"""
Copyright (C) 2024, Amazon.com. All Rights Reserved

Mamba-v1 PyTorch Reference Implementation.

"""

# NKI_EXAMPLE_24_BEGIN
import torch
import torch_neuronx
import torch_xla.core.xla_model as xm
import os
import argparse

os.environ["NEURON_FRAMEWORK_DEBUG"] = "1"
os.environ["NEURON_CC_FLAGS"]= " --model-type=transformer --disable-dge "


def associative_scan(deltaA, deltaB_u):
    """
    Args:
        deltaA: [batch_size, channels, state_size, seq_len]
        deltaB_u: [batch_size, channels, state_size, seq_len]
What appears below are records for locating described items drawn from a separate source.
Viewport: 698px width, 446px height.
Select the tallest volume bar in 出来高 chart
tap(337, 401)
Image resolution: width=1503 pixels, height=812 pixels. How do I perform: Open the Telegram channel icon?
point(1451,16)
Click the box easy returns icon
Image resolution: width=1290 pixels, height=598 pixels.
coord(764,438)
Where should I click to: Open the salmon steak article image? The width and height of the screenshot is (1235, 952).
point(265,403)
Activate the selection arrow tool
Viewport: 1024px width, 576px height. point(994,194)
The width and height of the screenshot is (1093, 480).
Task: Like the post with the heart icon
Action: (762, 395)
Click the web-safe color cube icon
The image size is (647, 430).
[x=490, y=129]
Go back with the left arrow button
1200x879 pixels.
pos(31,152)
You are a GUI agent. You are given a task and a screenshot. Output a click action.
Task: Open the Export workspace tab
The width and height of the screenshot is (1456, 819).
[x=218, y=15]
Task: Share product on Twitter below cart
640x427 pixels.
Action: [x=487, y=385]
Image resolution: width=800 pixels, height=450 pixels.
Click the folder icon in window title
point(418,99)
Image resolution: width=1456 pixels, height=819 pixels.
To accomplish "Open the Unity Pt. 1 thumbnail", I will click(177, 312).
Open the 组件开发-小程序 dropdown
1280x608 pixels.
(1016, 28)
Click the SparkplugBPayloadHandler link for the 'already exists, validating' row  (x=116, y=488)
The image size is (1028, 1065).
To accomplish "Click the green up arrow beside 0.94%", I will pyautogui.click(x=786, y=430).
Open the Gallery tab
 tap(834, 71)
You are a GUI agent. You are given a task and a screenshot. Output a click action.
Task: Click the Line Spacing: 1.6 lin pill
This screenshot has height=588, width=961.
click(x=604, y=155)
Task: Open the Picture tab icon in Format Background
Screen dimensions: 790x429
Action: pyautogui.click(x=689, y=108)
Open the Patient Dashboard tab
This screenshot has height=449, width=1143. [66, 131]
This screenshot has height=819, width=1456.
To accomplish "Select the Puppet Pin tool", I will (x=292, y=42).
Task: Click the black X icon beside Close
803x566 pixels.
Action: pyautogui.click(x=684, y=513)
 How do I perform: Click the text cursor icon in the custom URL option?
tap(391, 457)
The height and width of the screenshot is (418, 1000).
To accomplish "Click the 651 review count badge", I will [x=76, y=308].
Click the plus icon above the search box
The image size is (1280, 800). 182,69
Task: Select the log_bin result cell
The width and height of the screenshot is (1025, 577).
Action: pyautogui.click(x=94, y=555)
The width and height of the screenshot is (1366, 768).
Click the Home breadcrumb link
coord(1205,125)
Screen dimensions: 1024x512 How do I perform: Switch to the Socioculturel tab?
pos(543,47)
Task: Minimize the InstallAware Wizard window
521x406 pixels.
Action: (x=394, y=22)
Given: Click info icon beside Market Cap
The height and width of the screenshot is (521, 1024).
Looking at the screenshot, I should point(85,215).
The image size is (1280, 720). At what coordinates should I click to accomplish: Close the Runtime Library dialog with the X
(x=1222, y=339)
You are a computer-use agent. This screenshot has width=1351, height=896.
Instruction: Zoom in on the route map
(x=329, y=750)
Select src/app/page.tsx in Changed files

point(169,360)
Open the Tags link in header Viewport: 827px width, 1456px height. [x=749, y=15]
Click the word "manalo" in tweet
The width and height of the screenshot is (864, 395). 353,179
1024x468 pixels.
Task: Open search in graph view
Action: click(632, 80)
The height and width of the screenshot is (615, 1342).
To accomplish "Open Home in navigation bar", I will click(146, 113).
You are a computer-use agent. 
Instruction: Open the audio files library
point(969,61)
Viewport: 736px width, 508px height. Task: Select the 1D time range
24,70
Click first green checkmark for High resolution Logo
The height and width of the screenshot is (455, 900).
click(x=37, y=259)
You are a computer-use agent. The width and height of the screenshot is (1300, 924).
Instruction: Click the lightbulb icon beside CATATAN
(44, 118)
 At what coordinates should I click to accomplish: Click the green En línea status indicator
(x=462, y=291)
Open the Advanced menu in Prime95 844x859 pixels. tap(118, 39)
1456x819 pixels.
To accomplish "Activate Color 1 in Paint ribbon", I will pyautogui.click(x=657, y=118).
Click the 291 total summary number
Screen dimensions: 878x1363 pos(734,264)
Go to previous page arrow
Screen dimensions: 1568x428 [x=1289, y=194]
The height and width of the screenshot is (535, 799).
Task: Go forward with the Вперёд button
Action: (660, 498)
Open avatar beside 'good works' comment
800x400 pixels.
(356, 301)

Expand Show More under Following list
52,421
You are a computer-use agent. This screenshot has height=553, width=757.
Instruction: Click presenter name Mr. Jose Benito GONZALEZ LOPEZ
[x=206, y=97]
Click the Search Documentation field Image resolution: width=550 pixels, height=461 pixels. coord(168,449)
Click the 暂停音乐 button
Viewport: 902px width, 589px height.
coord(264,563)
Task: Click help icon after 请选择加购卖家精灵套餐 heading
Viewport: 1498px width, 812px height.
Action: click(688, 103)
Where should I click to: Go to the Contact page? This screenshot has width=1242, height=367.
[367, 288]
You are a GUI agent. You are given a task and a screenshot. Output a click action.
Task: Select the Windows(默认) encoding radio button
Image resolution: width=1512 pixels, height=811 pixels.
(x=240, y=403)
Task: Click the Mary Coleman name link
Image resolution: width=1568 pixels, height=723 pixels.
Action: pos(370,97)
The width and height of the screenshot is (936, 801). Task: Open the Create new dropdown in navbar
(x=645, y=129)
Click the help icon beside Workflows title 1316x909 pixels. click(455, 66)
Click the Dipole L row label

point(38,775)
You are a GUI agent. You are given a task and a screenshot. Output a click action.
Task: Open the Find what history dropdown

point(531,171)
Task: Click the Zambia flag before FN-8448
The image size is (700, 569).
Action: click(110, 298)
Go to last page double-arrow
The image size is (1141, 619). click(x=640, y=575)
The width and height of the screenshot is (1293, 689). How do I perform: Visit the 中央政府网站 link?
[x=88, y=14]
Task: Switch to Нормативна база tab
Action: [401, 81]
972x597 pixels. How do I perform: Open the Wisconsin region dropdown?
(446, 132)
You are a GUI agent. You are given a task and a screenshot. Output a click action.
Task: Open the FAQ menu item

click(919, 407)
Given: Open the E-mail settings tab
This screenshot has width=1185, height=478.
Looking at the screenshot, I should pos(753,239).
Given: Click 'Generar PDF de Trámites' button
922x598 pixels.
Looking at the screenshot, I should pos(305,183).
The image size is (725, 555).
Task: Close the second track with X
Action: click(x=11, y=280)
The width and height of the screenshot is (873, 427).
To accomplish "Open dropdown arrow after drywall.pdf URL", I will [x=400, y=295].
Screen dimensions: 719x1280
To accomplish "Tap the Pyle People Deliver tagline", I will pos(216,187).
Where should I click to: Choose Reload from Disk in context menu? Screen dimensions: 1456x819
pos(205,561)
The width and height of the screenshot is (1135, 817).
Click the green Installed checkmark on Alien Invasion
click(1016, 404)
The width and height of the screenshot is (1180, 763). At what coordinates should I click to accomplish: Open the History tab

    Mamba uses an associative scan operator to aggregate information across
    time sequentially (sequence length, e.g. sequence of tokens),
    from the past to the present.
    """
    batch_size, channels, state_size, seq_len = deltaA.shape
    out = torch.empty(batch_size, channels, state_size, seq_len,
                        device=deltaA.device, dtype=deltaA.dtype)
    for i in range(seq_len):
        prev_state = out[..., i - 1] if i > 0 else 0
        out[..., i] = deltaA[..., i] * prev_state + deltaB_u[..., i]
    return out


def mamba_layer(delta, A, B, u, C):
    """
    Args:
        delta: [batch, channels, seq_len]
        u: [batch, channels, seq_len]
        A: [channels, state_size]
        B: [batch, state_size, seq_len]
        C: [batch, state_size, seq_len]
    """
    # expand the tensors so they all have the same dimensions and compute elementwise products (with broadcast)
    # deltaA and deltaB_u have shape [batch_size, channels, state_size, seq_len]
    deltaA = torch.exp(delta[:, :, None, :] * A[None, :, :, None])
    deltaB_u = delta[:, :, None, :] * B[:, None, :, :] * u[:, :, None, :]
    scan_res = associative_scan(deltaA, deltaB_u)
    # y sums over the `state_size` axis and has shape [batch_size, channels, seq_len]
    mamba_out = (C[:, None, :, :] * scan_res).sum(dim=-2)
    return mamba_out


def parse_args():
    parser = argparse.ArgumentParser(
    """Run Mamba PyTorch implementation. Hard-coded small example only since
       PyTorch implementation is very slow for larger configs.
    """)
    parser.add_argument("--mode",
                        choices=["accuracy", "perf"],
                        default="accuracy",
                        help="""Do accuracy test or perf test.
                                Accuracy test compares mamba_v1 kernel against PyTorch implementation.
                                Perf test will generate a NEFF for the PyTorch implementation in local directory
                                for a manual run of neuron-profile.
                             """)
    args = parser.parse_args()
    return args


if __name__ == "__main__":
    args = parse_args()

    # Toy example
    batch = 1
    seq_len = 512
    channels = 256
    state_size = 16

    dtype = torch.float32

    device = xm.xla_device()

    delta = torch.ones(batch, channels, seq_len, dtype=dtype, device=device)
    u = torch.ones(batch, channels, seq_len, dtype=dtype, device=device)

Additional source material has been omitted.